The outlines of SoftBank’s Vision Fund are starting to appear after it closed on two investments worth over $300 million this week.
The Japanese technology giant has used capital from the Vision Fund – which has so far received $93 billion in commitments towards a $100 billion target it expects to finalise later this year – to lead a $200 million investment round in San Francisco-based indoor farming company Plenty as well as a $114 million financing round for Brain Corp, an artificial intelligence company that specialises in self-driving technology.
Following the investment in Plenty, Vision Fund’s managing director Jeffrey Housenbold will join the company’s board of directors.
Plenty uses plant science and patented technology to build indoor farms using LED lighting, micro-sensor technology and big data processing. SoftBank’s investment will be used to expand in the US and abroad, it said in a company statement.

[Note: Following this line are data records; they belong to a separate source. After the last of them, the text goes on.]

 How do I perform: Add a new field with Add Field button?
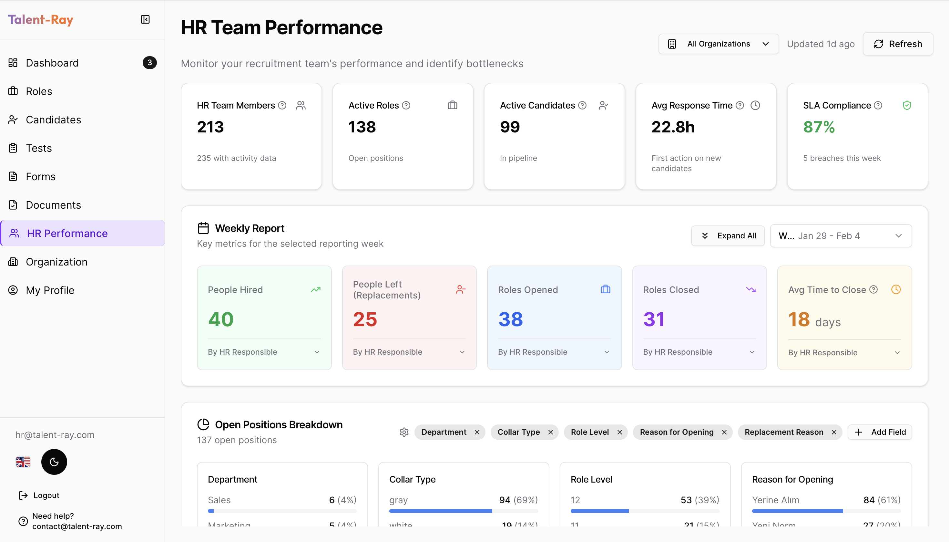[x=880, y=432]
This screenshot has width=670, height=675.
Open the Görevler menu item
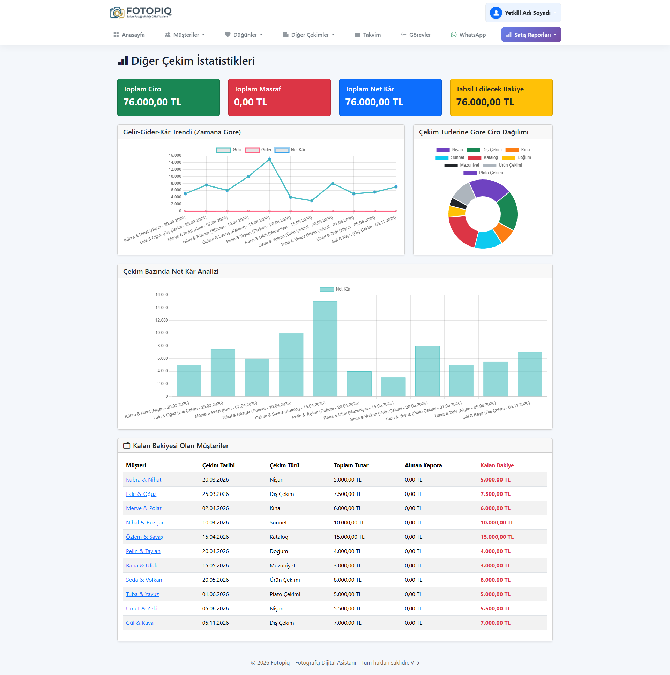[x=420, y=35]
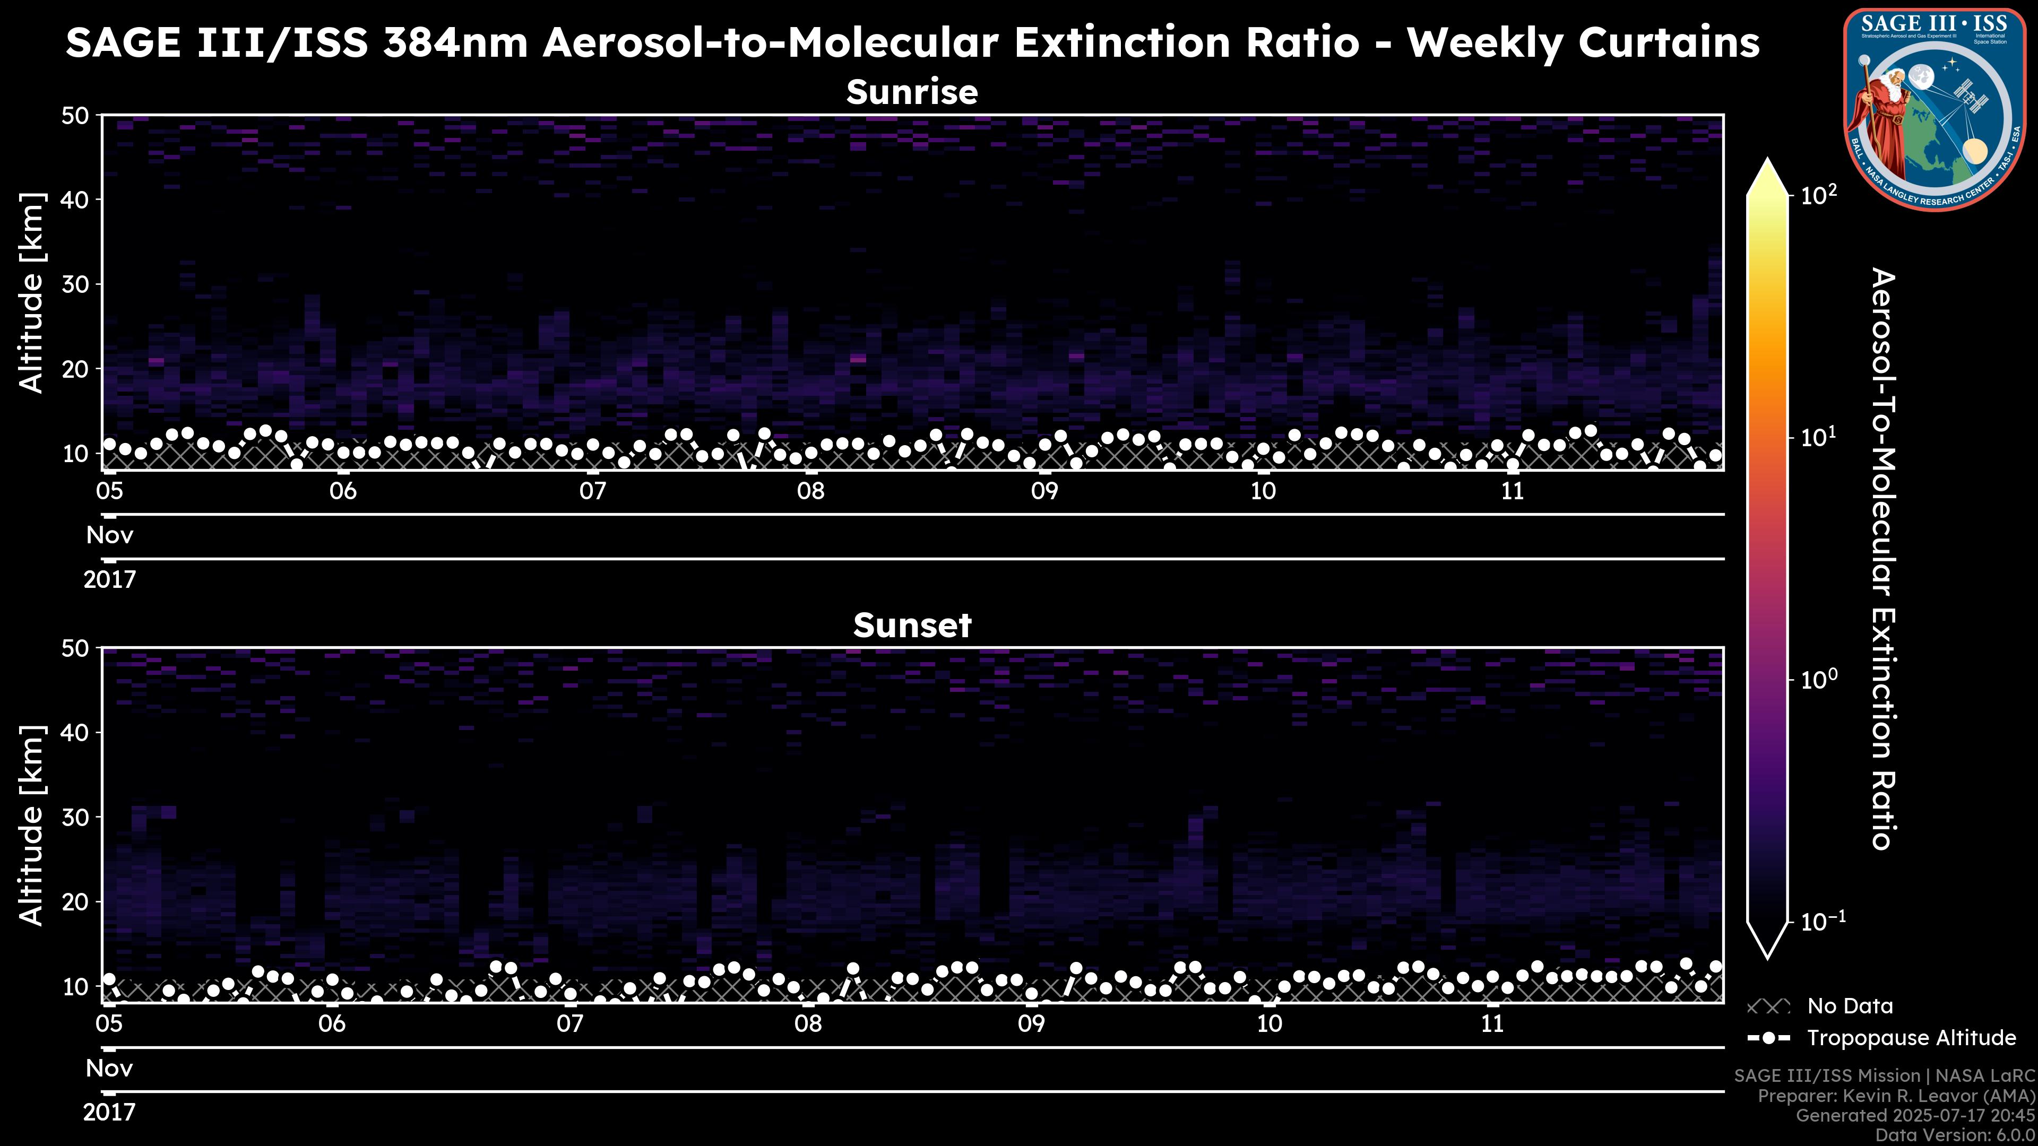Viewport: 2038px width, 1146px height.
Task: Click the Sunset panel title
Action: click(911, 626)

Brain Corp, on the other hand, creates technology that transforms manually operated machines into autonomous robots. The firm’s investment will be used to further develop AI technology and create brains for multi-use commercial and consumer robots.
The firm’s investments are in line with its technology-focused strategy. Masayoshi Son, founder of SoftBank Group, said earlier the fund would back cutting-edge tech companies focused on the Internet of things, artificial intelligence and robotics.
Capital from the Vision Fund has also been invested in UK virtual reality Improbable and New York-based co-working space company WeWork and satellite operator Intelsat.
Earlier this year, SoftBank agreed to acquire US investment group Fortress for $3.3 billion, a deal which is understood to have fortified its asset management know-how.
The Vision Fund was launched last year in partnership with the Saudi Arabia Public Investment Fund. If successful, it would be the largest private equity fund ever raised. Other investors in the fund include Mubadala Investment Company, Apple, Qualcomm, Foxconn, Sharp and the family office of Oracle founder Larry Ellis.